La Tradizione e la Conservazione del Calore
Hai notato che in Abruzzo gli arrosticini vengono serviti in brocche di terracotta o ceramica? Non è solo folclore. La brocca mantiene il calore a lungo, permettendo di mangiare con calma senza che gli ultimi spiedini diventino freddi e con il grasso rappreso. Questo dettaglio, apparentemente secondario, contribuisce a un'esperienza gastronomica completa e autentica.
La Scelta della Carne: L'Essenza dell'Arrosticino
La ricetta tradizionale abruzzese impone rigorosamente carne di pecora adulta (castrato), non agnello. La carne deve avere una percentuale di grasso importante (circa il 25-30%) alternata alla magra: è proprio il grasso che sciogliendosi mantiene lo spiedino morbido e saporito. La qualità della carne è il primo e più importante ingrediente per un arrosticino indimenticabile.
Manutenzione della Fornacella: Un Passo Fondamentale
Come accennato per il ferro, la manutenzione è cruciale per la longevità dello strumento. Se possiedi una fornacella in ferro, non usare mai acqua e sapone. Puliscila quando è ancora tiepida con una spazzola metallica per rimuovere i residui, poi passaci un panno imbevuto di olio alimentare. Questo strato di grasso la proteggerà dall'ossidazione.
Porzioni Consigliate
L'arrosticino è piccolo e crea dipendenza. Per una cena dove sono il piatto principale, calcola una media di 20-25 arrosticini per gli uomini e 15-20 per le donne. Per i bambini, 10 pezzi sono una porzione adeguata.

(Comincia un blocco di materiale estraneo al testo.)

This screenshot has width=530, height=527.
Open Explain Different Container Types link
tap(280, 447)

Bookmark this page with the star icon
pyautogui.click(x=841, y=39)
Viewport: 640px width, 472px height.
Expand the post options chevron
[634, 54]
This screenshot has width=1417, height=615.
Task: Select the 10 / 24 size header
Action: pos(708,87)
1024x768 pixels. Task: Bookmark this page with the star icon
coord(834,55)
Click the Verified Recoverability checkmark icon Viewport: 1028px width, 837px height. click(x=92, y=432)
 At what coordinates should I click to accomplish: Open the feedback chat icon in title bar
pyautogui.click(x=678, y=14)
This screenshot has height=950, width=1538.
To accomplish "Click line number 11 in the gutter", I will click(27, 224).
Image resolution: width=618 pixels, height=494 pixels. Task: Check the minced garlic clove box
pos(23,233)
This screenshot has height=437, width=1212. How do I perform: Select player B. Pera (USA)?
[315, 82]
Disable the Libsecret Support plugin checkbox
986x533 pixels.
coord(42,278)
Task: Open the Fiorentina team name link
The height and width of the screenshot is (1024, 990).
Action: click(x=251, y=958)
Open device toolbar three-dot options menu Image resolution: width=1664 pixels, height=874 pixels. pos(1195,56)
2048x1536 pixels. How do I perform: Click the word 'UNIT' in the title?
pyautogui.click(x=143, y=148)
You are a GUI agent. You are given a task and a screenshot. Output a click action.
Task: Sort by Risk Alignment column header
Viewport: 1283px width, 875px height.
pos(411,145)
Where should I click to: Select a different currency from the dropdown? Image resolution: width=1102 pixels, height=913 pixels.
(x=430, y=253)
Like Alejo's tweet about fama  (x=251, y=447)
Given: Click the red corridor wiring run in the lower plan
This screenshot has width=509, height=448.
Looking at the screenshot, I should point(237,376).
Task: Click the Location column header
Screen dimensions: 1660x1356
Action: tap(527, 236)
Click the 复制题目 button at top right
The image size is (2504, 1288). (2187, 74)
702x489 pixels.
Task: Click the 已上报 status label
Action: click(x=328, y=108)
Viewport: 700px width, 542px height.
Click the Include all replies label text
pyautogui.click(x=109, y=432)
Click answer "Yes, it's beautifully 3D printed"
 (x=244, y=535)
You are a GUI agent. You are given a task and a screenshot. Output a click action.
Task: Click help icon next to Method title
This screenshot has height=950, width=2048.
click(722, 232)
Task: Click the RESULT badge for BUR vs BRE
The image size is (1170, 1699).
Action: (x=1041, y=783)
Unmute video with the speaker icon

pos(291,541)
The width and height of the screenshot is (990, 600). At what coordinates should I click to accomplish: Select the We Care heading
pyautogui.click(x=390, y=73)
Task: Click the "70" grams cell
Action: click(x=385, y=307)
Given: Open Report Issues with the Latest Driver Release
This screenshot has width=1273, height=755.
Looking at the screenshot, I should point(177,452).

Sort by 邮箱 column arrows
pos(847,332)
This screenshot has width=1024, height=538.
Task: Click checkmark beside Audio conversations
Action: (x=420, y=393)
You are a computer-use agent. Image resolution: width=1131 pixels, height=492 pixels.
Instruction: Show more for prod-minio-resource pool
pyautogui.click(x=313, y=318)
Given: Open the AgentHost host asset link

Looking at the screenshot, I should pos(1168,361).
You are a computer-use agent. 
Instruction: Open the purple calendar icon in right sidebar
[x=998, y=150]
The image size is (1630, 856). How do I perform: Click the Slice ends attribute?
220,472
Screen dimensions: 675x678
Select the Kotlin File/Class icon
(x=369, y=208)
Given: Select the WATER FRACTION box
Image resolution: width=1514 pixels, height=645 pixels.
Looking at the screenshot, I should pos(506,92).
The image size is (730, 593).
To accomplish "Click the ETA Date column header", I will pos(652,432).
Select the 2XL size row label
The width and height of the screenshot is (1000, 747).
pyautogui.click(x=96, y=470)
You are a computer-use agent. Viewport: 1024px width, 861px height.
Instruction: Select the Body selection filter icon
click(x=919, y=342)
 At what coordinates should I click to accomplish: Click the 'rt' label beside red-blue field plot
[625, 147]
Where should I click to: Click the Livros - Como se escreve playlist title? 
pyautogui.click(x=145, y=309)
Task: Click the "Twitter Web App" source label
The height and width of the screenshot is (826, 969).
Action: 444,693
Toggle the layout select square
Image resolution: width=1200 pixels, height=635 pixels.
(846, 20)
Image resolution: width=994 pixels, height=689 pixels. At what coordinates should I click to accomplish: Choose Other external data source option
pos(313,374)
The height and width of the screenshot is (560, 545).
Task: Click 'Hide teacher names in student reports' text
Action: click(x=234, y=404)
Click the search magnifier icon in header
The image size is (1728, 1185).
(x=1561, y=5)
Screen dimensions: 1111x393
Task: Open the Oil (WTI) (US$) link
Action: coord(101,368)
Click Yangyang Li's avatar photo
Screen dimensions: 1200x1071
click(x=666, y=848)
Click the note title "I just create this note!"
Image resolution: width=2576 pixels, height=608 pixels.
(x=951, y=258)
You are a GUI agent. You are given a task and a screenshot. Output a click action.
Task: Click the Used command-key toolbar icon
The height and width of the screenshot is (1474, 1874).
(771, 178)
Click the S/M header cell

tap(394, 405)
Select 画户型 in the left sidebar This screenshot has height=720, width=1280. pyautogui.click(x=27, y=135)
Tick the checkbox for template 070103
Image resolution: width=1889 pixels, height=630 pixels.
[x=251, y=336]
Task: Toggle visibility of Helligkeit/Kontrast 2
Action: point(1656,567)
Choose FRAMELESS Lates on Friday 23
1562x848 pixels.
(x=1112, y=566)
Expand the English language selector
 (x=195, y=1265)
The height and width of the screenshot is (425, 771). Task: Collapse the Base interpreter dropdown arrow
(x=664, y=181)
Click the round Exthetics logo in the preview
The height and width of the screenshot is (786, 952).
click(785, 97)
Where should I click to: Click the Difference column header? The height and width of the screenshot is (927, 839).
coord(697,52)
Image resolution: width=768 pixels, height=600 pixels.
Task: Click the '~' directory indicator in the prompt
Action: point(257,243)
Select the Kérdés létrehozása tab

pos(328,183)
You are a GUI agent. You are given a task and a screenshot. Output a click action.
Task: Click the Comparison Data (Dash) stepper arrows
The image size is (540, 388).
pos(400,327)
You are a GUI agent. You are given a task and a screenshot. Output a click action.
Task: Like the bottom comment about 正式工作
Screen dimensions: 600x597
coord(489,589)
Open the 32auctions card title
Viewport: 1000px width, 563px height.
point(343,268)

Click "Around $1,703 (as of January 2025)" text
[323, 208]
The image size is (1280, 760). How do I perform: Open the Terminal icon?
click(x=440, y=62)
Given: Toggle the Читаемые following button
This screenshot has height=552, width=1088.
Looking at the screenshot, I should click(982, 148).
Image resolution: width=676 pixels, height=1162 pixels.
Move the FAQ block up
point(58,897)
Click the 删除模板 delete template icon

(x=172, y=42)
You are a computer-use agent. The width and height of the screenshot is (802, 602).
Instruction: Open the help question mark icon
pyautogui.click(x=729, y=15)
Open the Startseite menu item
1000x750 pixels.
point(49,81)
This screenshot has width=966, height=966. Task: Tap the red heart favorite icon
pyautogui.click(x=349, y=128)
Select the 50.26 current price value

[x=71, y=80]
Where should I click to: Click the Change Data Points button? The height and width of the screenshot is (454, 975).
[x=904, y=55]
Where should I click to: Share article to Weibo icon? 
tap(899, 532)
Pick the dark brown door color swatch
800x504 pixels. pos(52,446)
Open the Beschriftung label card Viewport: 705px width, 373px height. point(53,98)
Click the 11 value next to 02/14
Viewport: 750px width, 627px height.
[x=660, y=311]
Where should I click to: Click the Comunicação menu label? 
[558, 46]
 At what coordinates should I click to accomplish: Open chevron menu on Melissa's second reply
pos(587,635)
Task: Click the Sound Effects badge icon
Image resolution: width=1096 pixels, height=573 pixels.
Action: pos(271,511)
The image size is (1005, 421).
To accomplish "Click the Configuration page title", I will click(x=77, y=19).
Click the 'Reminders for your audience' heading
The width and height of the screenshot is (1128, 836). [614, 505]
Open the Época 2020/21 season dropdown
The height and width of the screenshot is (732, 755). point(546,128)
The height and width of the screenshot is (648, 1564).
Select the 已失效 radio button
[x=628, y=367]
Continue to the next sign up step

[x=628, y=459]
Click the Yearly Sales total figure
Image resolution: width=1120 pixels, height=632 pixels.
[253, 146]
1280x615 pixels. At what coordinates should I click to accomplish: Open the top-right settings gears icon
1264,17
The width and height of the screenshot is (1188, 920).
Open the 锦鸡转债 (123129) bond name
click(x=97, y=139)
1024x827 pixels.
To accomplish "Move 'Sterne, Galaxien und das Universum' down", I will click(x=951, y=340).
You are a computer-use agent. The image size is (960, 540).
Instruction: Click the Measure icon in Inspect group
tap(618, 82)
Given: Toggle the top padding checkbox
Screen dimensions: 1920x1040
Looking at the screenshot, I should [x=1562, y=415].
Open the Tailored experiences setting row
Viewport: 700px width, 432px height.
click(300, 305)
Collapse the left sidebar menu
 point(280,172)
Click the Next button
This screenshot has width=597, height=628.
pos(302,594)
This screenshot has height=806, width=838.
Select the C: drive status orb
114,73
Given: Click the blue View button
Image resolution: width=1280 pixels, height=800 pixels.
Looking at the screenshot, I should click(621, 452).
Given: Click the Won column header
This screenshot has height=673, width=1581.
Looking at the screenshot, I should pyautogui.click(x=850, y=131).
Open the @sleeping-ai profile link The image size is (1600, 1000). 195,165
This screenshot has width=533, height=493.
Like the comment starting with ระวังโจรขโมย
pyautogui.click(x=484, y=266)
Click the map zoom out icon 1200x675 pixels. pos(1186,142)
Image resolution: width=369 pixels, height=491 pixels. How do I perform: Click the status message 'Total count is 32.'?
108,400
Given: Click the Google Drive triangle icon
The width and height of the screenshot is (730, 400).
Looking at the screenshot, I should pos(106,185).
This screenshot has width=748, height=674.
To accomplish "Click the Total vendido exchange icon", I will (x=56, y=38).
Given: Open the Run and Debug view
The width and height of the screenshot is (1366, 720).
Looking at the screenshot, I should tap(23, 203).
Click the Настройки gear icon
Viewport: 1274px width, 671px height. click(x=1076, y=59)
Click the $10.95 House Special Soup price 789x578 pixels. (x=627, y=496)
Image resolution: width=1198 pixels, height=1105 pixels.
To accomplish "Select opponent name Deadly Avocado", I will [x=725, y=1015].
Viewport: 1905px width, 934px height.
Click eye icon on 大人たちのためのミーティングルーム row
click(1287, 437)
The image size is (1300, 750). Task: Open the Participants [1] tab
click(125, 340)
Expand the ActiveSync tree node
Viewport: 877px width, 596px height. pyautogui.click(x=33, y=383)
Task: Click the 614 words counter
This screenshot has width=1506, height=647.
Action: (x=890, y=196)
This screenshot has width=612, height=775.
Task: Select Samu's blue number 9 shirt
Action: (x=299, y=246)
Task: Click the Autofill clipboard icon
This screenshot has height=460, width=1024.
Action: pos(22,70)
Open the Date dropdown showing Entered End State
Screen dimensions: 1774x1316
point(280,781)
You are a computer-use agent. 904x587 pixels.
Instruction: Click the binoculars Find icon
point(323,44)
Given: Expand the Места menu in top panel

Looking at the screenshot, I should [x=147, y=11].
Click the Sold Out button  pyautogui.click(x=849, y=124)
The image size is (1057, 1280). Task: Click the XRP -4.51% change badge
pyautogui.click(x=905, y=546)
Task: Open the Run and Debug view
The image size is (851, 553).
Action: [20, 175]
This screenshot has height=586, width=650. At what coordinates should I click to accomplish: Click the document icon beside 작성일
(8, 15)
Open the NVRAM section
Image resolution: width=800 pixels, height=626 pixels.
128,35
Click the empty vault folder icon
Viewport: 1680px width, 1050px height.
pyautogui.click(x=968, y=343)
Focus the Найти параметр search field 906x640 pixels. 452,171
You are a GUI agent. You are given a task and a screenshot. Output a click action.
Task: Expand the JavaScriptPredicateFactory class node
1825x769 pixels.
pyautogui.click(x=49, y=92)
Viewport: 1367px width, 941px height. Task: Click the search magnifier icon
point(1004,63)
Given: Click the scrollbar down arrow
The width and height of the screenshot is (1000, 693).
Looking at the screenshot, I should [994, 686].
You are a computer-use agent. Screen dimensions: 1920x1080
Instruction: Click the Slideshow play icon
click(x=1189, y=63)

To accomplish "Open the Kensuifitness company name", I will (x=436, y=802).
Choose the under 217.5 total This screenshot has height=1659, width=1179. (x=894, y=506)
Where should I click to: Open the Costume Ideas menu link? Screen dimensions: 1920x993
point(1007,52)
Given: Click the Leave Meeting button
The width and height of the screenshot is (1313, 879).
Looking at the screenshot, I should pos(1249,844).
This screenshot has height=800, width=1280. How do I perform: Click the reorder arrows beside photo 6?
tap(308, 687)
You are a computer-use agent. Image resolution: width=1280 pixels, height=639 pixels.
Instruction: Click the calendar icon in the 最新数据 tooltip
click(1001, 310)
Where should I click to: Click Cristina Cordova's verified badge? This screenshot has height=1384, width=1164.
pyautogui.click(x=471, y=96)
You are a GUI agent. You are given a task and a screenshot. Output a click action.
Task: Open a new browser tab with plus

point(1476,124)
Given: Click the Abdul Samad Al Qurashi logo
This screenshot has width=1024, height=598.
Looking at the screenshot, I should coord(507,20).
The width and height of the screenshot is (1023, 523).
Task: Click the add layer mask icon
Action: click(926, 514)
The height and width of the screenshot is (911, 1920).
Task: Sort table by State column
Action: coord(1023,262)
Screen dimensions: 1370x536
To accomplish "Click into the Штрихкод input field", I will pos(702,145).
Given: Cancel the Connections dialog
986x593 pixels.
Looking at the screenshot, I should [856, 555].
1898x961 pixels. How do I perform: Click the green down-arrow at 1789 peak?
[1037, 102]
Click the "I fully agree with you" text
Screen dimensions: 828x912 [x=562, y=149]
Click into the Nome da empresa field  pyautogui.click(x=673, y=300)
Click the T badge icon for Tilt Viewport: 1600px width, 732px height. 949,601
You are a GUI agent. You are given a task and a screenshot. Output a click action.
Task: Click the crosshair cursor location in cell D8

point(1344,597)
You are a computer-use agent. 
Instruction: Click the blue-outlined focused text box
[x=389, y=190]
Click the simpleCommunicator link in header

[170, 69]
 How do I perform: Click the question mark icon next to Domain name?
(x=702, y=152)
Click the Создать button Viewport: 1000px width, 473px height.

Fornacella Alta o Bassa da Tavolo?
La scelta tra una fornacella con gambe alte e una bassa da tavolo dipende dall'uso che se ne intende fare:
- Fornacella Alta: È migliore se cuoci spesso e fai quantità. È più comoda perché lavori in piedi, controlli meglio la girata e gestisci più facilmente 40-60 arrosticini.
- Fornacella Bassa da Tavolo: È migliore se vuoi una cottura conviviale "al centro tavola" e fai quantità più contenute. Richiede però un piano stabile e resistente al calore.
Considerazioni Finali
La fornacella per arrosticini è uno strumento che unisce tradizione, praticità e passione per la buona cucina. Che tu scelga il ferro vissuto o l'acciaio inox moderno, l'importante è comprendere le sue peculiarità e utilizzarla nel modo corretto. Dalla scelta del materiale alla gestione della brace, ogni dettaglio contribuisce a creare un'esperienza culinaria autentica e indimenticabile, portando il sapore autentico dell'Abruzzo sulla tua tavola. La cura nella selezione dello strumento, la preparazione della brace e la tecnica di cottura sono elementi che, combinati, trasformano la semplice grigliata di arrosticini in un vero e proprio rito gastronomico.